Rurik picks up the thread. “Three mafia families hit. The Carmichaels will be first. Your brother bought buildings in the areas near each family. He had our parents killed so Lucifer couldn’t send out our father to have him killed before he could accomplish anything.” I shift, cold crawling beneath my skin.

“I didn’t sign anything,” I say tightly. “Someone used my name.”

“We know,” Rina says gently, surprisingly. “At first, we believed you were involved. That you’d ordered the hit and used one of your brother’s proxies to do it. But something didn’t add up. Your movements. Your people. The fact that you were halfway across the human realm when the attack happened.”

Viktoriya continues, “So we set a trap. We waited for the signature to be used again. It was. Same alias. But this time only your brother’s. You weren’t attached.”

Rina looks at me again, her eyes searching. “That’s when we knew. We had to get you alone. Had to be sure you weren’t a willing part of it.”

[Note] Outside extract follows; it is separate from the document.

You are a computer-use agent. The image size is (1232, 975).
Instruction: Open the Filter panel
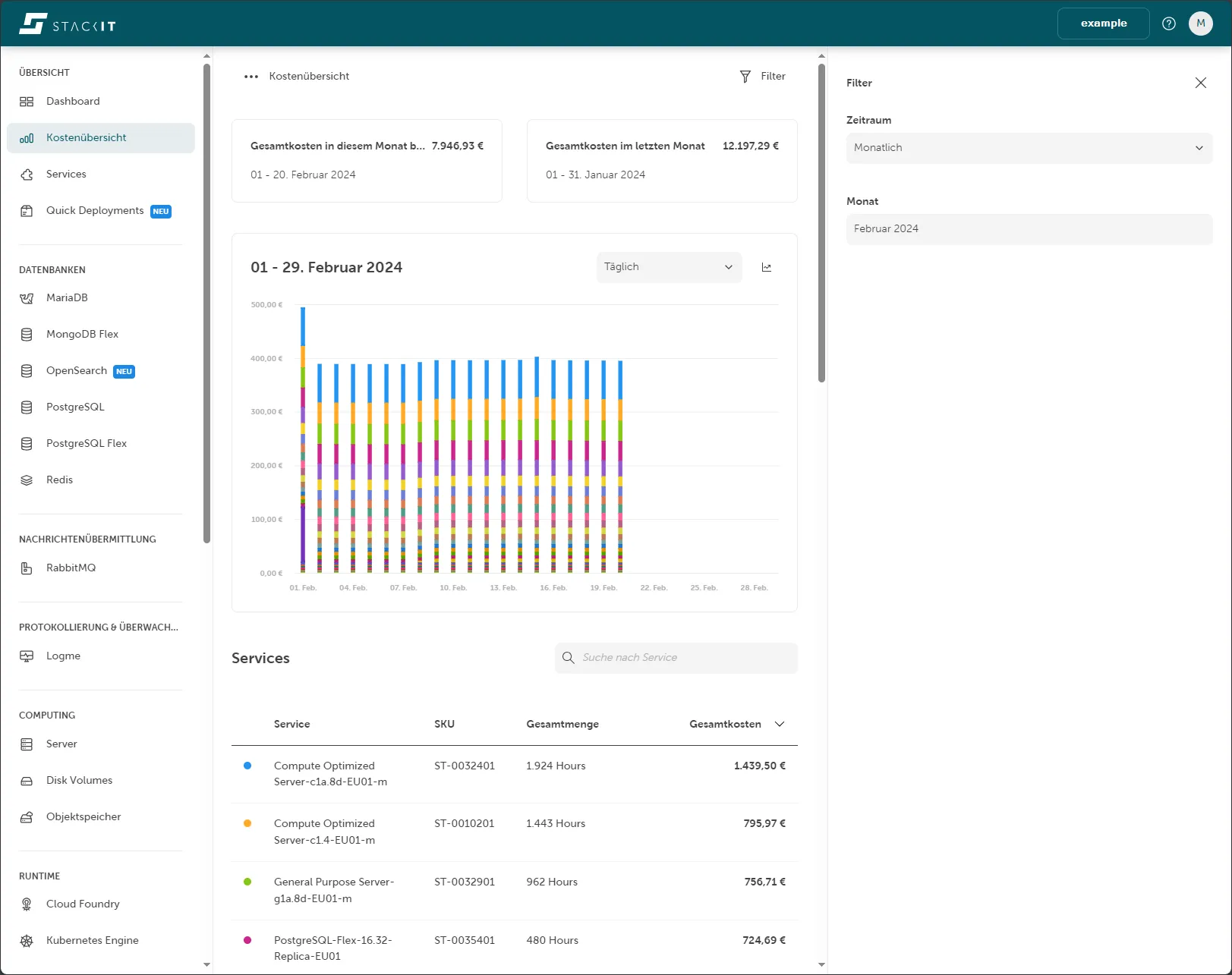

I lean back finally. Not relaxed, just calculating. My brother. My blood. I’d been aware of his private missions, the whispers of alliances shifting in the mortal realm. But I thought he was consolidating power for our House, not—

“What is he planning?” I ask quietly.

“He’s not targeting Lucifer,” Rurik answers. “He’s going after the families. One by one. Anyone with mortal holdings, infernal influence, or neutral standing. The Carmichaels will be first. Most likely by killing you and anyone loyal to you in a way that wouldn’t arouse suspicion. Three others are showing signs of instability though. He’s building up to something.”

“A purge,” Viktoriya says. “Burn it all. Rebuild in his own image.”

Lucifer chuckles, low and amused but with an edge of pride and warning. “I’ve seen ambition before. Your brother thinks he can carve out an empire by cleaning house. But Hell is older than his ego. And I won’t let him tear apart what I built.”

My thoughts race. Every time I looked away. Every excuse I made for him. Every command he gave without council approval. He wasn’t just posturing anymore. He is erasing legacies.

“I didn’t know,” I say after a moment, my voice raw and quiet. “But I believe you now.” Rina doesn’t move, but something in her eyes shifts. A layer peels back. Not trust, not yet, but maybe the willingness to see me not as an enemy.

“I’ll confirm it myself,” I say. “I’ll get you proof.”

“And when you do?” Lucifer asks. “What happens next?”

The room stills. Every gaze sharpens on me. “Then I’ll deal with him,” I answer. “Personally.”

Rurik nods once. “Good.” Viktoriya’s expression doesn’t change, but her shoulders ease a fraction.

Rina speaks softly. “We didn’t intentionally come for war, Soren. We came for the truth. But now that we have it…”

I look at her, steady. “Now we draw lines. And I decide where I stand.”

Lucifer raises his glass in mock toast. “To family,” he says wryly. “And the fires it always starts.”

I don’t drink. I don’t move. My decision has already been made. If my brother’s declared war on the families, then he’s declared war on me, and gods help him when I catch up.